→ **Quoted passage**:
____________________

This year marks the 350th anniversary of the Edmond Halley’s joining The Queen’s College as a commoner. This display brings together some of scientist’s works from his career as Clerk of the Royal Society, Astronomer Royal, and Savilian Professor of Geometry.

The items exhibited are also testament to the scientific – and other networks – of the time. At Queen’s, Sir Joseph Williamson, fellow, centre of the government’s spy network, and ‘a great friend to Queen’s Coll. men’ (Anthony Wood) helped to get him to St Helena on a remarkable scientific mission that is a reminder of the ties between science, trade and politics. Despite his youth, Halley’s excellent celestial observational skills, and a series of scientific papers written while a student here at Queen’s forged an entrée into a world that included Robert Hooke, John Flamsteed, Christopher Wren, and Isaac Newton. Halley’s diplomacy and tact were also often called upon to calm the fractious nature of this community.  He was well-travelled, a sailor, and delighted in his status as a captain.

____________________

→ **Provided information**:
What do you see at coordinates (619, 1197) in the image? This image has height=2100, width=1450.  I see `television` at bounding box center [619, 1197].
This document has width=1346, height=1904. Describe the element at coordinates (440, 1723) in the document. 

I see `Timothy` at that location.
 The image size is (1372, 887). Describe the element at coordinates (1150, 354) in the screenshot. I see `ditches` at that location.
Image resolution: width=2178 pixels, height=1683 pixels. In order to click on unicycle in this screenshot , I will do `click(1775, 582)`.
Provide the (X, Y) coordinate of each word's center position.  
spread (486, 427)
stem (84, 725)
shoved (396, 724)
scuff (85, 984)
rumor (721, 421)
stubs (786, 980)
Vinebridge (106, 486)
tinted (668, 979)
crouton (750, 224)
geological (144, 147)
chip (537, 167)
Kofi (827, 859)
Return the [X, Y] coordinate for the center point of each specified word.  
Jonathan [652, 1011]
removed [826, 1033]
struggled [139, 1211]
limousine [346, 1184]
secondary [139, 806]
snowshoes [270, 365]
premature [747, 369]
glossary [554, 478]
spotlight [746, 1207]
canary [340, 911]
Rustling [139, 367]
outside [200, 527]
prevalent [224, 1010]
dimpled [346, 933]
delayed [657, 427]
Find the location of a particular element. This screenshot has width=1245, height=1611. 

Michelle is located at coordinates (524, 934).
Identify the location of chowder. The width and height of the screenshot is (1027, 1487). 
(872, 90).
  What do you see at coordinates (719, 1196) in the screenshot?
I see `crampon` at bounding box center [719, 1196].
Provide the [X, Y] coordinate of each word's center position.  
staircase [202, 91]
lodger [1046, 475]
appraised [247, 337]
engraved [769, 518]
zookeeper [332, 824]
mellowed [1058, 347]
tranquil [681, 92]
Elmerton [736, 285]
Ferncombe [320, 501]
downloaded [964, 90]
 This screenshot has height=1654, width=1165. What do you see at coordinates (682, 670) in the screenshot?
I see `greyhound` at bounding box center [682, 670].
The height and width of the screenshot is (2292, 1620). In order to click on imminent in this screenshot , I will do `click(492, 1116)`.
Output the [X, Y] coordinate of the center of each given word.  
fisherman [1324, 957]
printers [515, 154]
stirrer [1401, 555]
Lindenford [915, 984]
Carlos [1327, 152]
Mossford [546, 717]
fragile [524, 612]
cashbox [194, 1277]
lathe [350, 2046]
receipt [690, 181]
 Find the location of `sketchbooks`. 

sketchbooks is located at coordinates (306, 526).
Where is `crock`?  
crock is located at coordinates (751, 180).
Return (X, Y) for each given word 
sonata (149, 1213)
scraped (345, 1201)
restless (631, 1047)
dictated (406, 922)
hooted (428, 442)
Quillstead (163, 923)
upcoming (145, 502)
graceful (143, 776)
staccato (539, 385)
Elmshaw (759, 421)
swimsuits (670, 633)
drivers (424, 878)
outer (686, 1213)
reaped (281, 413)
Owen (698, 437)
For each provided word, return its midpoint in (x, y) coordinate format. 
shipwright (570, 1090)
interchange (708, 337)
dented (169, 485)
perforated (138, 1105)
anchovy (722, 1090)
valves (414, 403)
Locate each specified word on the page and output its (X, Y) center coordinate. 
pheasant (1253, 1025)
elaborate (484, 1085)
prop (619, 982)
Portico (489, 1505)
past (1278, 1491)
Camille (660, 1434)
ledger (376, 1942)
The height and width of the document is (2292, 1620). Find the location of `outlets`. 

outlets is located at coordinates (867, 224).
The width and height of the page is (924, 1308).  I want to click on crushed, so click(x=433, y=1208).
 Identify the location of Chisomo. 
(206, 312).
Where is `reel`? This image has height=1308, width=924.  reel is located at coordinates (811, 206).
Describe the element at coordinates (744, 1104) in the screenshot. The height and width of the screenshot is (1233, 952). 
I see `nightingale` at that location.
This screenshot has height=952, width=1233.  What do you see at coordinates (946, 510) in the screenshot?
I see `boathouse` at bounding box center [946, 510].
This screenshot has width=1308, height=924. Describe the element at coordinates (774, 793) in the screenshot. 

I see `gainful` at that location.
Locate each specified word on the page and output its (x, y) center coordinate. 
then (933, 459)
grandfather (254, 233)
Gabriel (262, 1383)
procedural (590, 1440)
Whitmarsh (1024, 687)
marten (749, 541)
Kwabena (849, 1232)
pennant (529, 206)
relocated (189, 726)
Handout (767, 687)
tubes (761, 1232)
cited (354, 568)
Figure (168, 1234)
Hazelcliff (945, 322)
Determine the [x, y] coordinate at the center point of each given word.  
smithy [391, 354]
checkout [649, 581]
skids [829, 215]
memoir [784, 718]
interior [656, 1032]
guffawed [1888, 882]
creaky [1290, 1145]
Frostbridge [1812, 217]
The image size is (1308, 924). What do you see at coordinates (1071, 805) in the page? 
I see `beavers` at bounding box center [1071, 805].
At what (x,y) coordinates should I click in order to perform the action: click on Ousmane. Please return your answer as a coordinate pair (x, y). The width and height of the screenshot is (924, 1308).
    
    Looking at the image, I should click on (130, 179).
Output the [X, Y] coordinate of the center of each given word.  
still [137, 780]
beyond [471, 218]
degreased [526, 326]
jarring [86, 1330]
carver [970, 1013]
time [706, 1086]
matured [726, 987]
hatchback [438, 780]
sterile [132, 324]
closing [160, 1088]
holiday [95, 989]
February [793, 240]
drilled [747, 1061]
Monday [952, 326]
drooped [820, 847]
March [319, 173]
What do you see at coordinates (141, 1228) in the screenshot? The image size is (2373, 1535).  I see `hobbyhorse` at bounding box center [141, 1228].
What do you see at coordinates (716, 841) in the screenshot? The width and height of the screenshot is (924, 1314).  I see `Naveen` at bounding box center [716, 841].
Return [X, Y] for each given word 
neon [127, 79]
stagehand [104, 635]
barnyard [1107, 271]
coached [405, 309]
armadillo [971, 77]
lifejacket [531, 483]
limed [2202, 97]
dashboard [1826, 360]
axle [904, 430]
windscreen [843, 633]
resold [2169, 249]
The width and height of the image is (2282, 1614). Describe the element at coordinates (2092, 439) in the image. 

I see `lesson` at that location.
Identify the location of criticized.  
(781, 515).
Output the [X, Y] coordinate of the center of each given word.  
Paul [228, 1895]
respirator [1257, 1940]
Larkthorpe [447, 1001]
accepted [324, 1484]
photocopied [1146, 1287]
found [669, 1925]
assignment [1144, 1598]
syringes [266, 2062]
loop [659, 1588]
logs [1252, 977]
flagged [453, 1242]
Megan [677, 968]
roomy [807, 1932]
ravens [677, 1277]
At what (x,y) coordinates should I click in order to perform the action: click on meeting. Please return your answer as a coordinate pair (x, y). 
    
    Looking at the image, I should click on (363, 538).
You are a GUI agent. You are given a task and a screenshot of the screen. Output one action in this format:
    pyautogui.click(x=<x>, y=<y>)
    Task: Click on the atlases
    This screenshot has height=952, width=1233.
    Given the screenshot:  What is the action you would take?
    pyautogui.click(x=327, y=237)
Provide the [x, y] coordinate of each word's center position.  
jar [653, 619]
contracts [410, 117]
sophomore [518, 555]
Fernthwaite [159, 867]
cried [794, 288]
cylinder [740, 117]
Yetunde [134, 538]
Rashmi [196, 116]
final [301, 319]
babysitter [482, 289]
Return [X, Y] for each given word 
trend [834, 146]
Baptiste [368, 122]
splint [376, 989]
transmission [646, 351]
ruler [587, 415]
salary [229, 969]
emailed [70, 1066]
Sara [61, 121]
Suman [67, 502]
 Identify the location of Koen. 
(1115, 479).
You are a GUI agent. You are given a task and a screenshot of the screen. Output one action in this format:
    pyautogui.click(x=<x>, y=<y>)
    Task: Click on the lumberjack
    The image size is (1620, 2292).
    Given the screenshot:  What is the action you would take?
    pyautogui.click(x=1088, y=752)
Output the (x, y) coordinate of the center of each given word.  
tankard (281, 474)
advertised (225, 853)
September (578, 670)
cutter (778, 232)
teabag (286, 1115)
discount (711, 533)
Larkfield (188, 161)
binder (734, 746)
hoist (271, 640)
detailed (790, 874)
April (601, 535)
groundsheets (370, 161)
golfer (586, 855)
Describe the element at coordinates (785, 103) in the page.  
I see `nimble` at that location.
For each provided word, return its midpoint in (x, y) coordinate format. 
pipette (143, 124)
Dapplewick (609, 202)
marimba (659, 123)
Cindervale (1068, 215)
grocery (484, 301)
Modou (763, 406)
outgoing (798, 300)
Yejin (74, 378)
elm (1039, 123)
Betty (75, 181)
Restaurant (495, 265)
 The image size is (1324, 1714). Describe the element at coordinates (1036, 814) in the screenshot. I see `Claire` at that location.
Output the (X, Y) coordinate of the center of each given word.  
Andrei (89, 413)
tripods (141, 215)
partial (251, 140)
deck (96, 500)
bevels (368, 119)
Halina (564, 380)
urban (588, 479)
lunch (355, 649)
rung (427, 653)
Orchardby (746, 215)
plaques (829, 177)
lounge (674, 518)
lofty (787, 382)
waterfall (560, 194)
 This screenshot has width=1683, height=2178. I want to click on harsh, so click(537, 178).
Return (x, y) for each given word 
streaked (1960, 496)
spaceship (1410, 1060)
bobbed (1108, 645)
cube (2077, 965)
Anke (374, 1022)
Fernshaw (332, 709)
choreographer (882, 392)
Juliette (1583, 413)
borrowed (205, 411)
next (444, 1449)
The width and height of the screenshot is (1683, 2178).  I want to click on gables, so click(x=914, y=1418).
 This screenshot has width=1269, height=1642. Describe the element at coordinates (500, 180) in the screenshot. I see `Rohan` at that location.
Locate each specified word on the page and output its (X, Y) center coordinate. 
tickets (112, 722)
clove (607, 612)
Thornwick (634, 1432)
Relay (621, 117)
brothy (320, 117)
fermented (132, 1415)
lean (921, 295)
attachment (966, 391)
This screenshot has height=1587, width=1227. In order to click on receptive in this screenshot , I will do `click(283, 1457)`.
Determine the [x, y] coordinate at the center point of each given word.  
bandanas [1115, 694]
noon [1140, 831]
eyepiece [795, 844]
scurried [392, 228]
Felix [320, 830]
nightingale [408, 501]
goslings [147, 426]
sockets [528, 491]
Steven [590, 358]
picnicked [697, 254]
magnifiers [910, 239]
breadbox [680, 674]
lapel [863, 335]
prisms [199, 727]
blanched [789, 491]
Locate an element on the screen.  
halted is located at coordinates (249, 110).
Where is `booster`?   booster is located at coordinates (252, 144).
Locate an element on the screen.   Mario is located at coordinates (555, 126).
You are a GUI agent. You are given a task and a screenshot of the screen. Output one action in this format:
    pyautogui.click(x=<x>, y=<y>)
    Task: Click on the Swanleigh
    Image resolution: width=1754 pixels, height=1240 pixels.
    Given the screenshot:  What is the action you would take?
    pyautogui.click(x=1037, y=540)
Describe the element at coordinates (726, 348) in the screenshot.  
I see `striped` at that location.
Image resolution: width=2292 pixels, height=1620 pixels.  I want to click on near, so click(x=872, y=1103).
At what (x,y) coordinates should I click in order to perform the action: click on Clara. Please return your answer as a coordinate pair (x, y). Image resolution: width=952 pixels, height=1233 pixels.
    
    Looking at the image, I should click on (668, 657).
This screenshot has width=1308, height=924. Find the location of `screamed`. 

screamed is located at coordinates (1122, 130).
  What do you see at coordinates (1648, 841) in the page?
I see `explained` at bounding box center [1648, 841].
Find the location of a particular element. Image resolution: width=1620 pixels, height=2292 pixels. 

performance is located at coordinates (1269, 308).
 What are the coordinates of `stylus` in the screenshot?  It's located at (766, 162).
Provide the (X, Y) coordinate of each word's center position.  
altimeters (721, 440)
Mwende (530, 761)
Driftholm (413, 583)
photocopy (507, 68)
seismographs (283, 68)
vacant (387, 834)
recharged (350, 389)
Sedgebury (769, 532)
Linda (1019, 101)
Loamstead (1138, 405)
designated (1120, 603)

____________________

→ **Actions to take**:
- A) In the Halley exhibition text, what three positions from Halley's career does the display draw on?
- B) Summarize the Halley exhibition text in two sentences.
- C) Please carry on the Halley exhibition text from its final sentence.

→ **Task-by-task results**:
- A) Clerk of the Royal Society, Astronomer Royal, and Savilian Professor of Geometry.

- B) The display marks 350 years since Edmond Halley joined The Queen's College and brings together works from his career as Clerk of the Royal Society, Astronomer Royal, and Savilian Professor of Geometry. The items also reflect the networks of the time, from Sir Joseph Williamson's help in getting Halley to St Helena to the observational skill and student papers that brought him into a world including Hooke, Flamsteed, Wren, and Newton.

- C)
Halley’s scientific contributions are significant and varied, ranging from magnetism to the size of atoms, and was based on excellent observation and measurement, the use of historical evidence, and mathematical ability and innovation. For example, he used evidence from Ptolemy’s to show how stars had moved over time, disproving the assumption that stars were fixed. His influence on Isaac Newton and his work on gravitational theory was also profound. Following the publication of Newton’s Principia, Halley’s Synoposis astronomiae cometicae (1705) showed how the exact date of the comet’s return depended on the gravitational interaction between a comet and the planets it passed. Fittingly, he is now remembered for the comet that still bears his name.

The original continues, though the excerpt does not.